**ПОКАЗАННЫЙ ОТРЫВОК**

Лесли Марчанд - Лорд Байрон. Заложник страсти
19 декабря Байрон уехал в Ньюстед. Он пригласил Мура, который не мог поехать, и взял с собой Ходжсона и Харнесса. Сейчас Байрон не был настроен буйствовать, как с Хобхаусом и Мэттьюзом. Целыми днями они занимались литературой, а встречаясь вечерами, дружески спорили о поэзии и религии. Молодой Харнесс с восторгом слушал, а более умудренный опытом Ходжсон «с судейским жаром и трогательной серьезностью, причем часто у него выступали слезы на глазах, пытался склонить Байрона к истинной вере».
Однако Байрону эти скучные вечера скрашивали другие комнаты аббатства. Среди слуг были три красивые девушки, которых Байрон привез в Ньюстед в сентябре. Его фавориткой стала теперь Сьюзан Вон, уроженка Уэльса, о которой он писал Хобхаусу: «Сейчас я опять влюблен». Перед отъездом Байрона в Лондон 11 января 1812 года Сьюзан, как он думал, уже достаточно доказала ему свою верность.

**ИСХОДНЫЕ ДАННЫЕ**
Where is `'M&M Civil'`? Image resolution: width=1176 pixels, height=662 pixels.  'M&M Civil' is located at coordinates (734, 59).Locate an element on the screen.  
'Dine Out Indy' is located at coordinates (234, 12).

**ЗАДАНИЕ 1**
Кого Байрон взял с собой в Ньюстед, согласно отрывку о Байроне?
**ЗАДАНИЕ 2**
Пожалуйста, выпишите часть отрывка о Байроне: начните с места со словами «Однако Байрону эти» и остановитесь после слов «ему свою верность.».

**РЕЗУЛЬТАТ 1**
Ходжсона и Харнесса.

**РЕЗУЛЬТАТ 2**
Однако Байрону эти скучные вечера скрашивали другие комнаты аббатства. Среди слуг были три красивые девушки, которых Байрон привез в Ньюстед в сентябре. Его фавориткой стала теперь Сьюзан Вон, уроженка Уэльса, о которой он писал Хобхаусу: «Сейчас я опять влюблен». Перед отъездом Байрона в Лондон 11 января 1812 года Сьюзан, как он думал, уже достаточно доказала ему свою верность.